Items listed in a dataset
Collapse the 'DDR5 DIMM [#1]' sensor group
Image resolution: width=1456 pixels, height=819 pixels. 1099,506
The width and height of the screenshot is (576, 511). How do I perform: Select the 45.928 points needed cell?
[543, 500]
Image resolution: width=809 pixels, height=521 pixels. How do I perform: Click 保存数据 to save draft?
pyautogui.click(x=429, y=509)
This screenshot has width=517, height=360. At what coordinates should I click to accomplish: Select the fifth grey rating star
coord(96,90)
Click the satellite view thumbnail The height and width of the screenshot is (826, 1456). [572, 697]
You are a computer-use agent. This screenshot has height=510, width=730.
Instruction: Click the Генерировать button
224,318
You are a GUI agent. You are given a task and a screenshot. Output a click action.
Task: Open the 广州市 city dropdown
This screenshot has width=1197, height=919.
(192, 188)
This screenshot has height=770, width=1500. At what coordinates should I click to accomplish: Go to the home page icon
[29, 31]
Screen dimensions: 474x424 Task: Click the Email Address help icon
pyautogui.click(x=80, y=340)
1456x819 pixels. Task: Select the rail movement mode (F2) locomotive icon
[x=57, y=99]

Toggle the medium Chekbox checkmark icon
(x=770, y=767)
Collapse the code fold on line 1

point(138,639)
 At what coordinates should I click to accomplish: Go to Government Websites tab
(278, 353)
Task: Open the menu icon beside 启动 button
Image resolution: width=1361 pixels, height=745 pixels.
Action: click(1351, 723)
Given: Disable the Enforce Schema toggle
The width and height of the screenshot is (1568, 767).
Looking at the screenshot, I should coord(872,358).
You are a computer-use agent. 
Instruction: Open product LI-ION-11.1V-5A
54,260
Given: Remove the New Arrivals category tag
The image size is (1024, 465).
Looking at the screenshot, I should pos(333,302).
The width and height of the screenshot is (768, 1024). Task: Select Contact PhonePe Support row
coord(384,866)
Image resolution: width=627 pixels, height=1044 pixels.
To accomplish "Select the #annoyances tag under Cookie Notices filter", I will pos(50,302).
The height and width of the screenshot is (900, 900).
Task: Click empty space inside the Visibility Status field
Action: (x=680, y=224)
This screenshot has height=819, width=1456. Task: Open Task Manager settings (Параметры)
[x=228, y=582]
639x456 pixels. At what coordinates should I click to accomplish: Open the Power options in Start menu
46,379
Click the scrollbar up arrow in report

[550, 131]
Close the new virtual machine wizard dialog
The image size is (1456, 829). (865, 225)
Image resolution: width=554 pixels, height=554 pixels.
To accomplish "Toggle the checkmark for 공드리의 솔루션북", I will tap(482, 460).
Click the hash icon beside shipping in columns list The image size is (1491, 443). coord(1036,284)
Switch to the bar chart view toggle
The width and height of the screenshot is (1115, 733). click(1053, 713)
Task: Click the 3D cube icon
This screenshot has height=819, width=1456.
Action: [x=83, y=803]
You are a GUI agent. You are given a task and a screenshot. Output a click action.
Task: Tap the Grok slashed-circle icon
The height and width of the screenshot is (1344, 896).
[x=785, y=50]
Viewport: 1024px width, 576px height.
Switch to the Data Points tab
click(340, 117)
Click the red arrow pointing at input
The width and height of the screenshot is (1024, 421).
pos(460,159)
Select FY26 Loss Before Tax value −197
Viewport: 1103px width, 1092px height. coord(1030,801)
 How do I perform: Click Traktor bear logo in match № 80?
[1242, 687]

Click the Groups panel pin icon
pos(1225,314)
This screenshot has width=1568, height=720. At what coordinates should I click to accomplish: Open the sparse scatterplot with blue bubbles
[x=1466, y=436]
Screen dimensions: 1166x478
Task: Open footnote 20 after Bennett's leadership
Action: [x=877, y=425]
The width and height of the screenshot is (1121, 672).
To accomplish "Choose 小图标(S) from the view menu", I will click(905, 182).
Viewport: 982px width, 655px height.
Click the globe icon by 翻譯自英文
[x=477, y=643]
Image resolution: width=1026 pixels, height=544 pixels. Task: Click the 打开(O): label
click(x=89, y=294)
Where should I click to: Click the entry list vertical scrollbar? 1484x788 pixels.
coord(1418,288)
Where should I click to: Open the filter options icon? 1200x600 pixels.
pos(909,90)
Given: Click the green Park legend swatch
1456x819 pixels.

## Instructions for the task
Write out verbatim the stretch of the material from the line containing "Government Websites tab" through the line containing "Click the hash", with both of those lines included.

## Exercise answer
 At what coordinates should I click to accomplish: Go to Government Websites tab
(278, 353)
Task: Open the menu icon beside 启动 button
Image resolution: width=1361 pixels, height=745 pixels.
Action: click(1351, 723)
Given: Disable the Enforce Schema toggle
The width and height of the screenshot is (1568, 767).
Looking at the screenshot, I should coord(872,358).
You are a computer-use agent. 
Instruction: Open product LI-ION-11.1V-5A
54,260
Given: Remove the New Arrivals category tag
The image size is (1024, 465).
Looking at the screenshot, I should pos(333,302).
The width and height of the screenshot is (768, 1024). Task: Select Contact PhonePe Support row
coord(384,866)
Image resolution: width=627 pixels, height=1044 pixels.
To accomplish "Select the #annoyances tag under Cookie Notices filter", I will pos(50,302).
The height and width of the screenshot is (900, 900).
Task: Click empty space inside the Visibility Status field
Action: (x=680, y=224)
This screenshot has height=819, width=1456. Task: Open Task Manager settings (Параметры)
[x=228, y=582]
639x456 pixels. At what coordinates should I click to accomplish: Open the Power options in Start menu
46,379
Click the scrollbar up arrow in report

[550, 131]
Close the new virtual machine wizard dialog
The image size is (1456, 829). (865, 225)
Image resolution: width=554 pixels, height=554 pixels.
To accomplish "Toggle the checkmark for 공드리의 솔루션북", I will tap(482, 460).
Click the hash icon beside shipping in columns list The image size is (1491, 443). coord(1036,284)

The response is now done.